Recombinant Human Reg3A Protein, CF

Reg3A (Regenerating islet-derived protein 3 alpha), also known as Reg III-alpha, hReg3 beta, or HIP/PAP (human islet peptide / pancreatitis associated protein) in humans and PAP2 in rodents, is a secreted 16-17 kDa member of the Reg family of C-type lectins (1-5). The type III genes in the Reg family, including Reg3A, are thought to have cell-protective and proliferative effects (4-6). The 149 amino acid (aa) mature human Reg3A (aa 27-175) contains a small, trypsin-cleavable PAP domain
(aa 27-39) and a C-type lectin domain, and lacks potential N-glycosylation sites (3, 4).  Mature human Reg3A shares 60% and 57% aa sequence identity with mouse and rat Reg3A, respectively, while human Reg3A shares 84% aa sequence identity with the only other known human type III Reg, Reg3G (also called Reg3 gamma or PAP1B).
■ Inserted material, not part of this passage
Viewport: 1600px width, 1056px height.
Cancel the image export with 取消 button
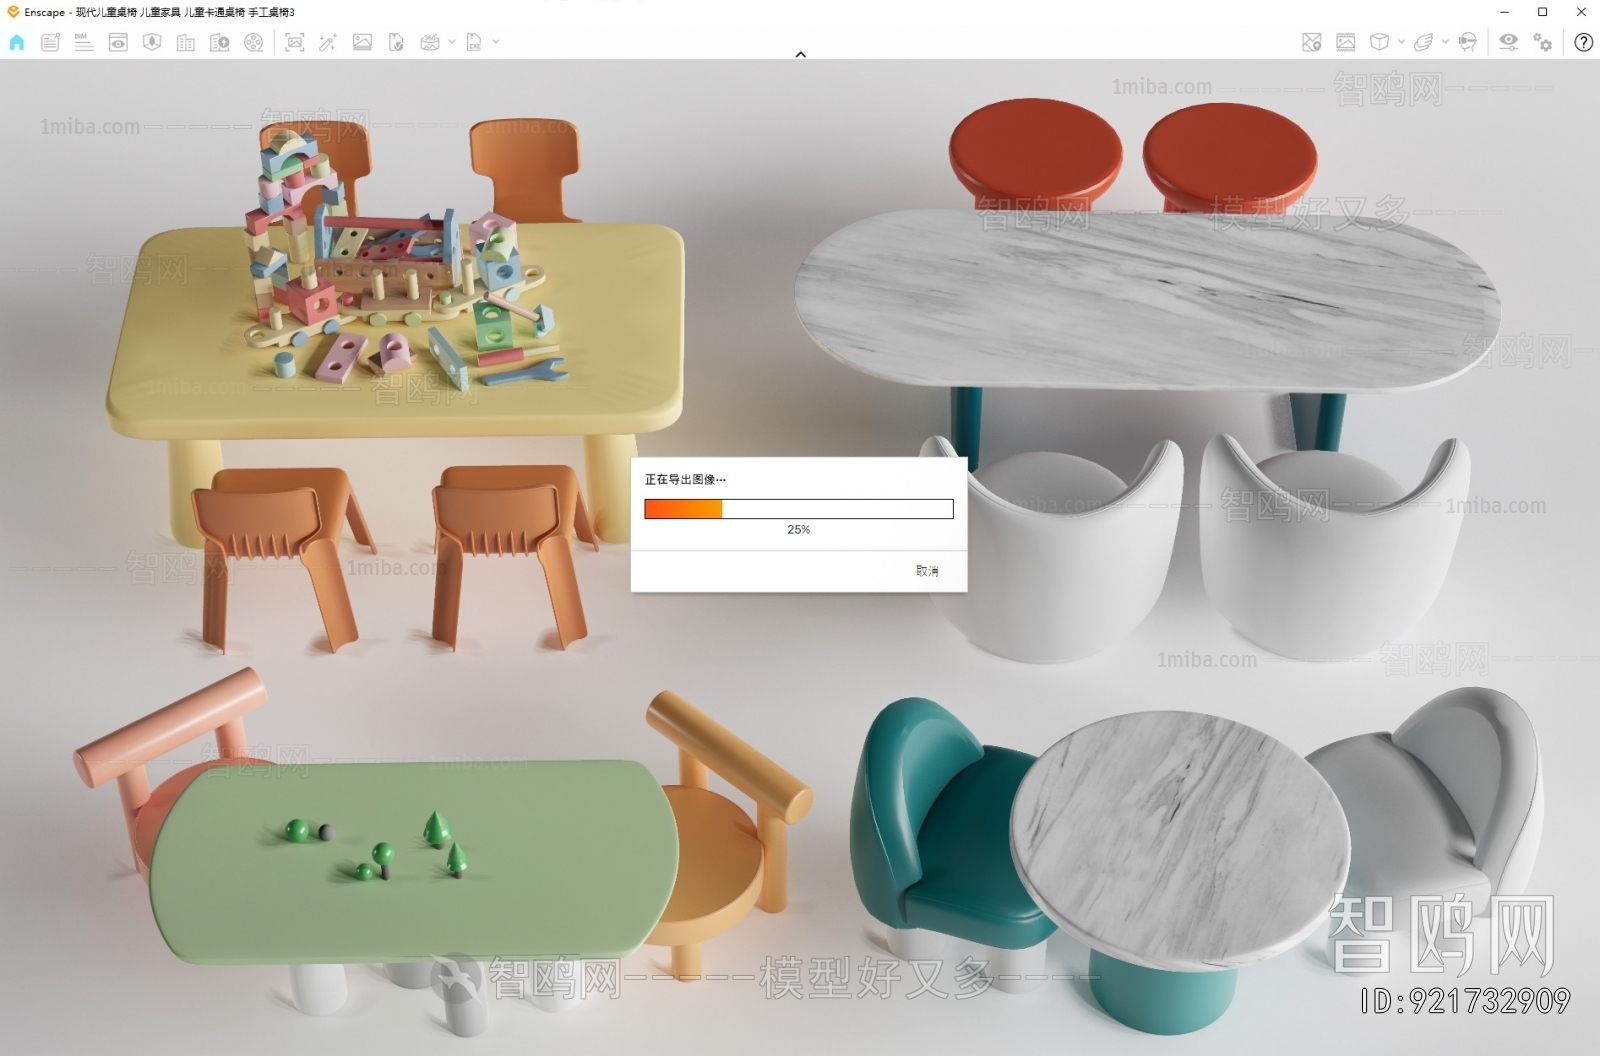(x=925, y=571)
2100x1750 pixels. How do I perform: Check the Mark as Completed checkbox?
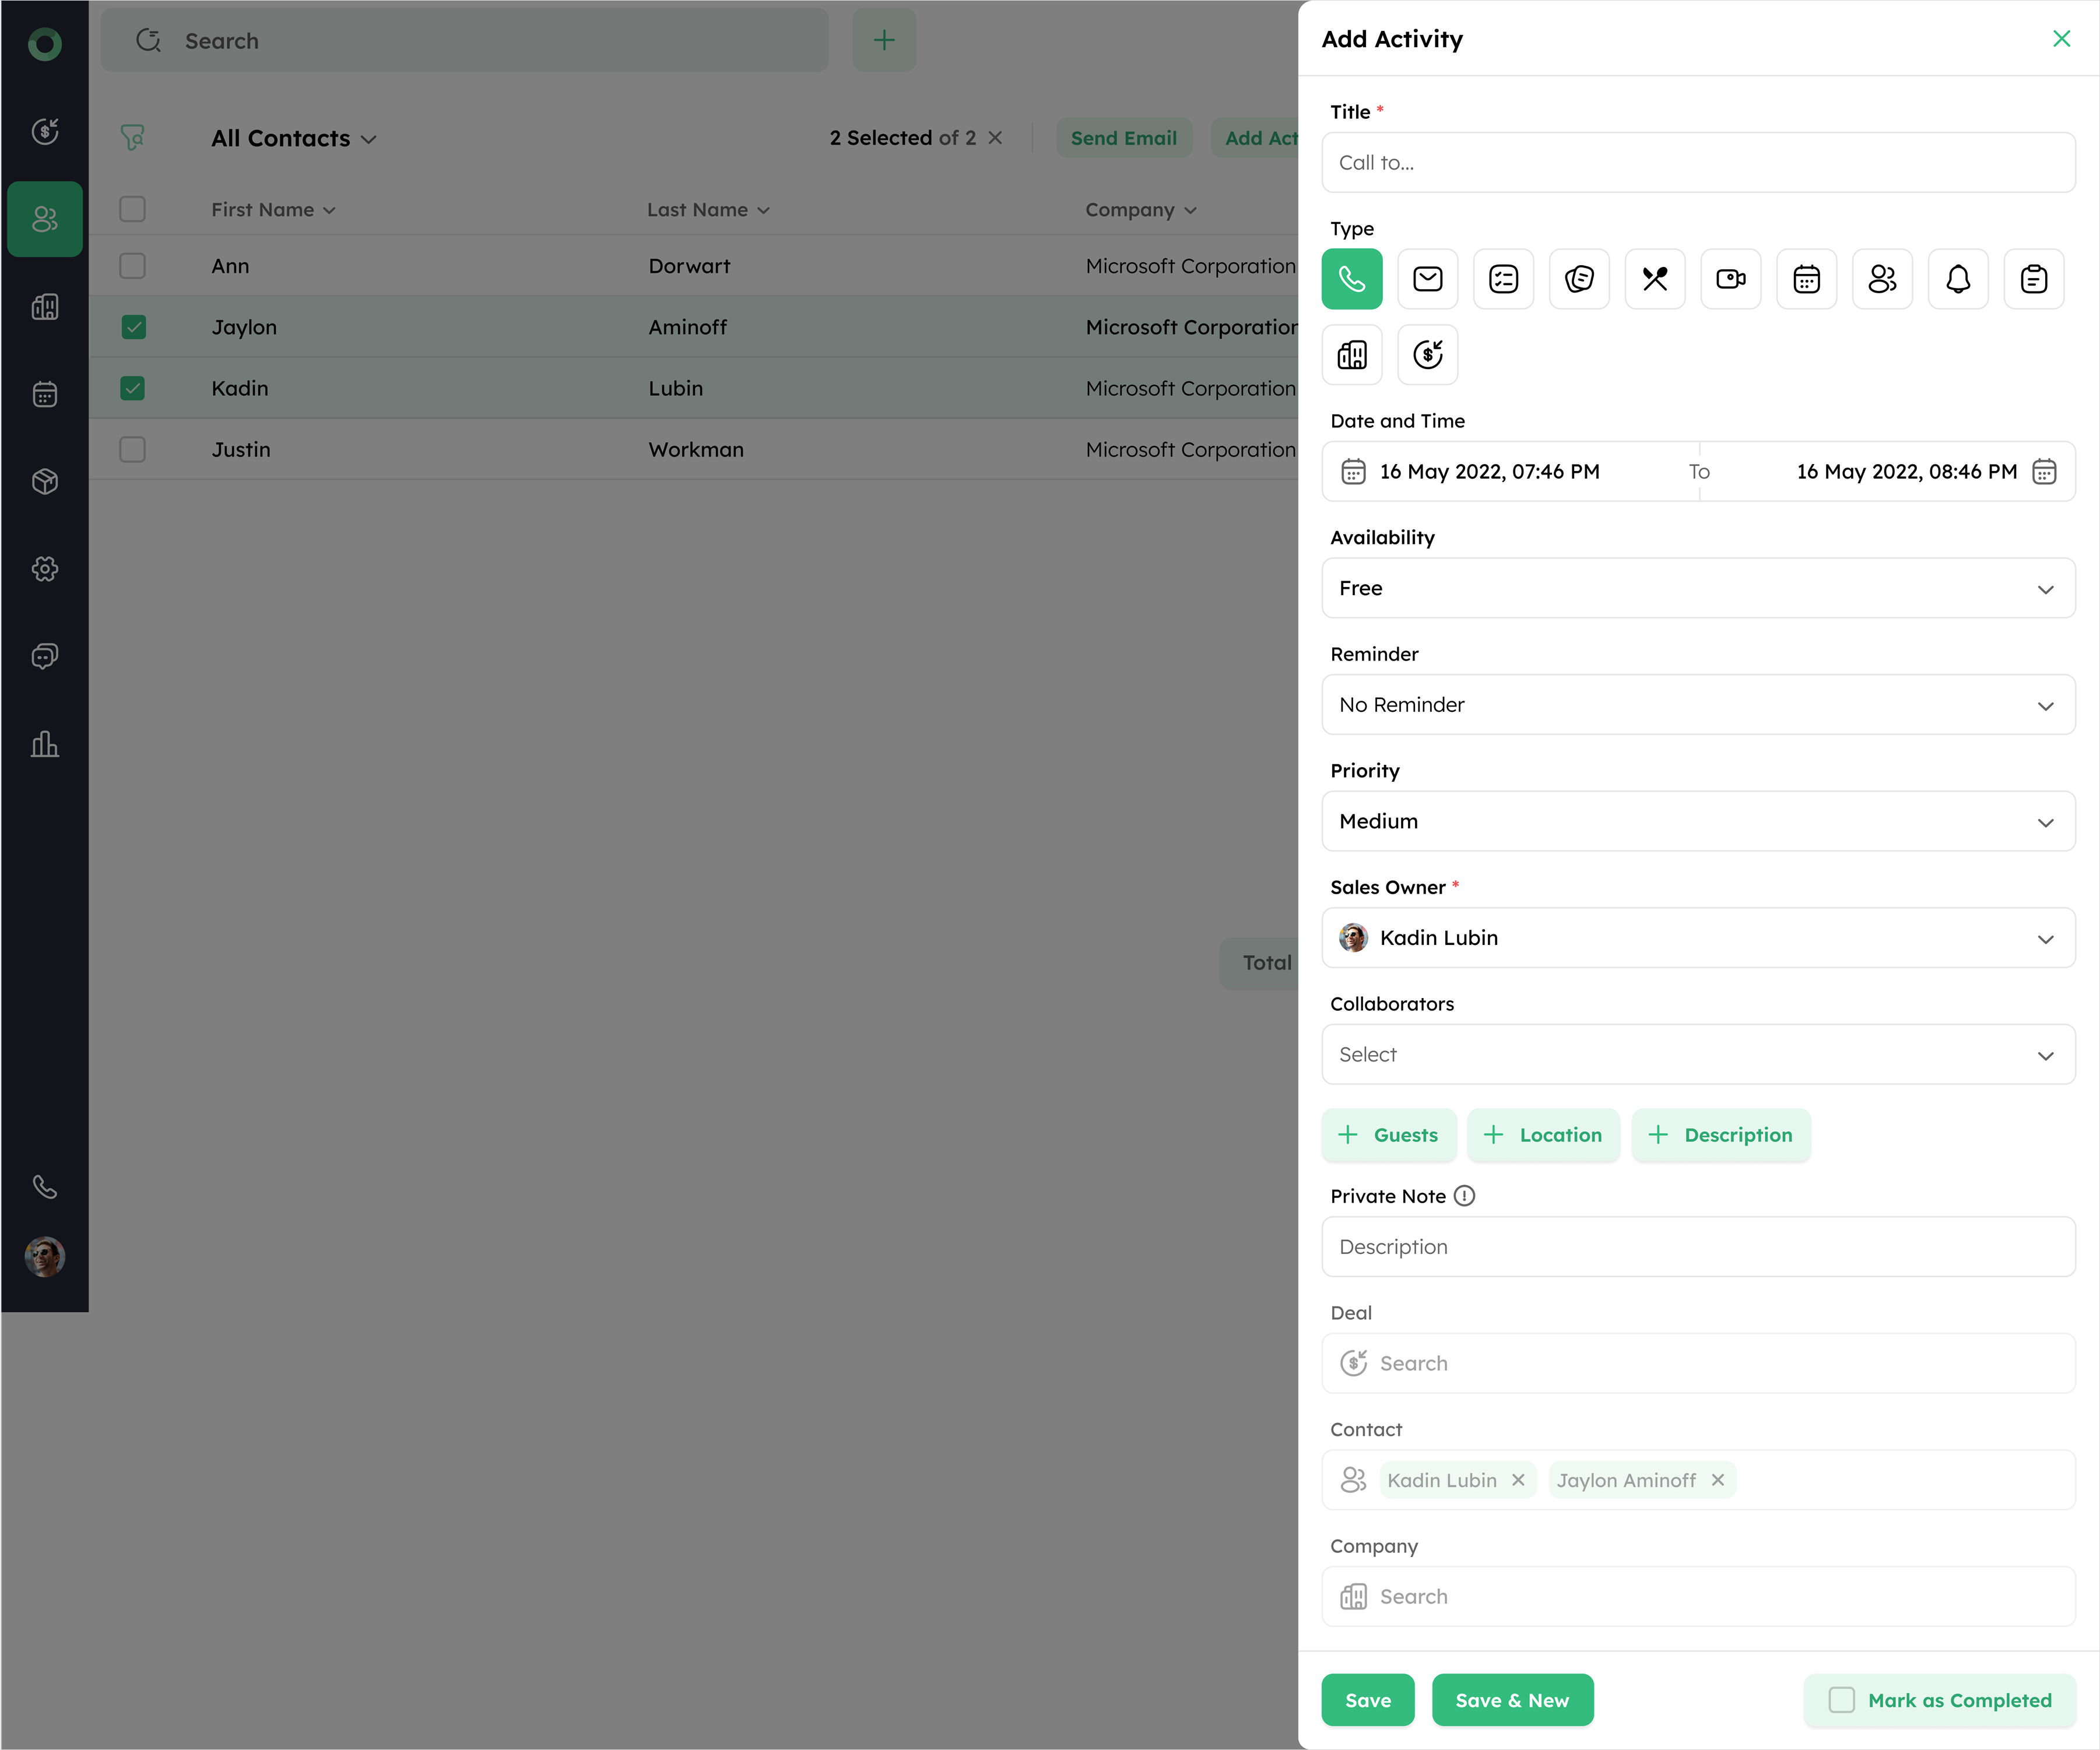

EXTL3 (exostosis-like gene 3) is a putative receptor for Reg proteins (2, 7). In humans, Reg3A expression is increased in acute pancreatitis, and its expression and proteolytic activation in the small intestine is thought to have a protective effect against infection and TNF-alpha -induced stress (1, 8). Rodent Reg3A is mainly expressed in the intestinal tract, keratinocytes in inflamed skin, pancreatic acinar cells and islet alpha cells, where proinflammatory cytokines such as IL-6 and
IL-17 enhances its expression (5-7, 9-11). Pancreatic Reg3A expression is also increased in mouse models of type 1 diabetes (6). In the rat brain, nerve injury and inflammation increase Reg3A expression in dorsal root ganglion neurons, while low dopamine levels in stress induce its production by melanocytes (12, 13). Treatment of rat macrophages with Reg3A causes up‑regulation of NFkB signaling and modulates cytokine production (2, 4, 14).